2.3. Sequence alignment and phylogenetic analysis
Sequences generated from the forward and reverse primers were assembled using a Contig Express component to obtain consensus sequence. The sequence identified for all our isolates was verified by a BLAST search (
http://blast.ncbi.nlm.nih.gov). Several ITS regions and β-tubulin sequences published in GenBank were retrieved as reference sequences, together with sequences of new isolates (Table
1).
Alignments of ITS and combined ITS and β-tubulin were made using an MAFFT program (
http://www.ebi.ac.uk/Tools/msa/mafft/) (Katoh and Toh,
2010), and followed by manual adjustments in BioEdit V7.0.5 (Hall,
1999). Both alignments were used for phylogenetic analyses.
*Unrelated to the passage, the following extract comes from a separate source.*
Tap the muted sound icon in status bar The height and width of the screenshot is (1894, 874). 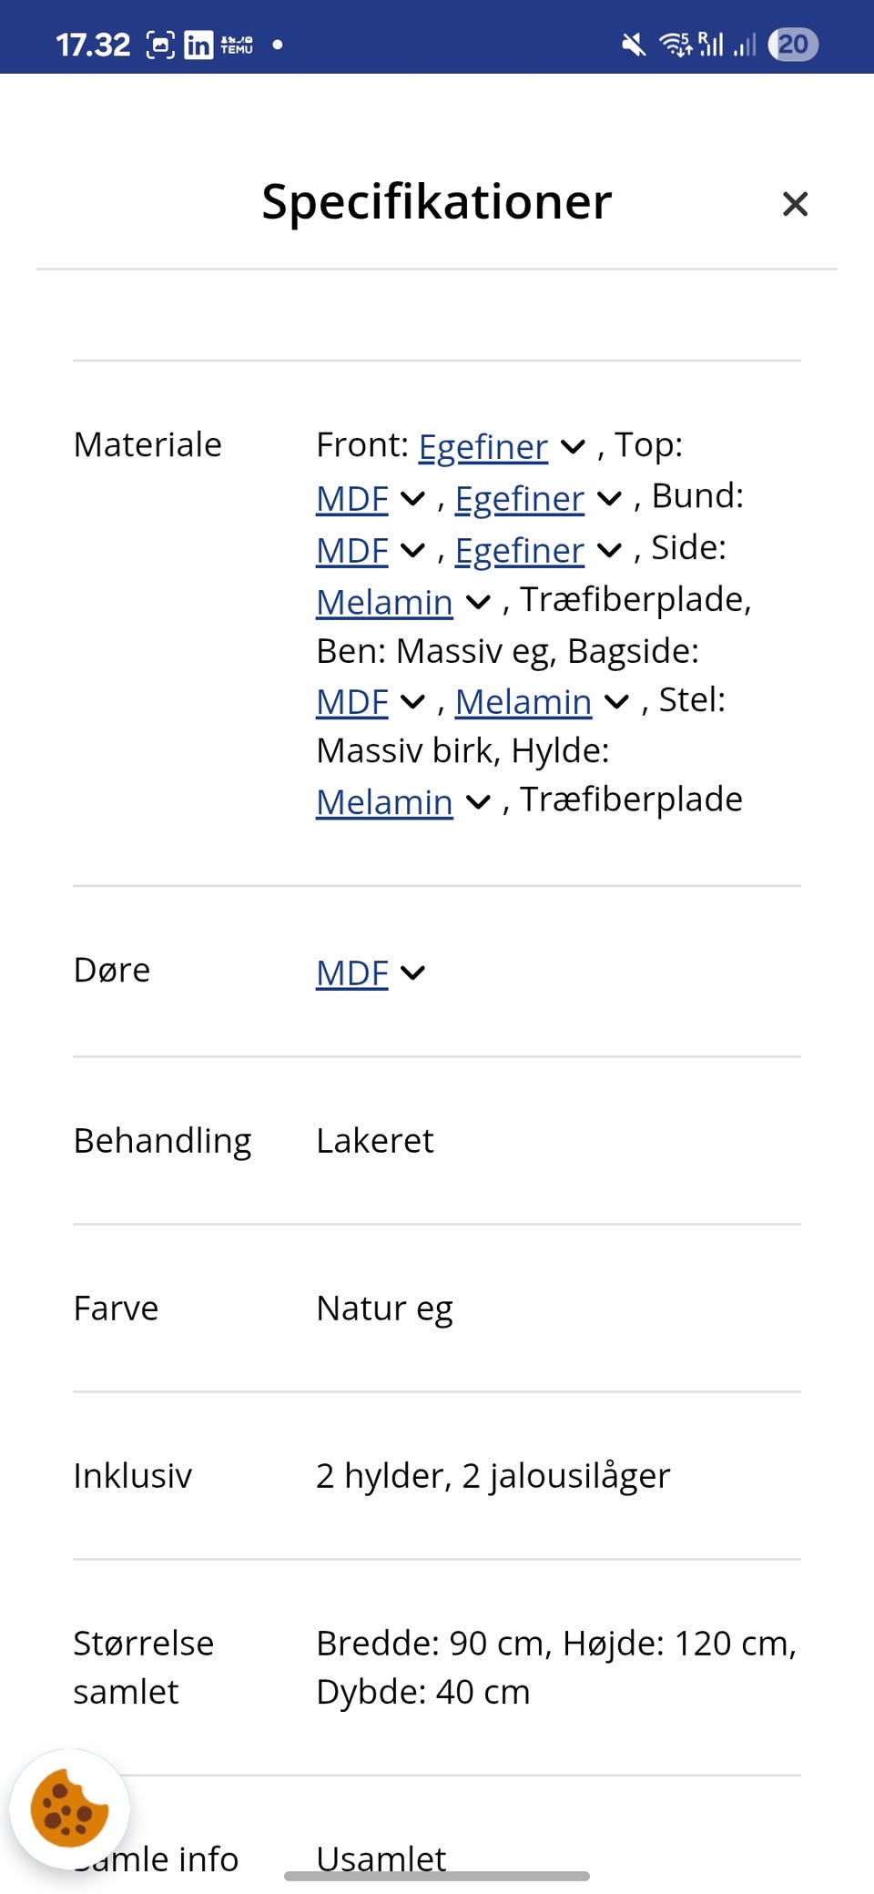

The maximum parsimony (MP) analysis was performed using PAUP V.4.0b10 (Swofford,
2003). Ambiguously aligned regions were excluded from all analysis. Trees were inferred using the heuristic search by the 1000 random sequence addition and the tree-bisection-reconnection (TBR) branch-swapping algorithm. Branches of zero length were collapsed and all minimal-length trees were saved. Gaps were treated as missing data. Clade stability was assessed in a bootstrap test with 1000 replications. Tree length (TL), consistency index (CI), retention index (RI), rescaled consistency index (RC), and homoplasy index (HI) were calculated for the generated parsimony trees. A Kishino-Hasegawa (KH) test was performed to determine whether the trees were significantly different. The trees were visualized in TreeView (Page,
1996). The model of evolution was estimated by using MrModeltest 2.3 (Nylander,
2004).
The newly generated sequences in this study were deposited in the GenBank, with their accession numbers listed in Table
1.
3. Results
Full length ITS regions and partial β-tubulin genes were amplified in this study. The amplified DNA fragments of the ITS regions and β-tubulin genes were approximatively 450 and 600 bp, respectively. The combined dataset of the ITS regions and β-tubulin genes contained 1052 characters, of which 742 characters were constant, 191 variable characters were parsimony-uninformative, and 119 were parsimony-informative. One of the most parsimonious trees with the shortest tree length (TL=465, CI=0.856, RI=0.835, RC=0.714, and HI=0.144) is shown in Fig.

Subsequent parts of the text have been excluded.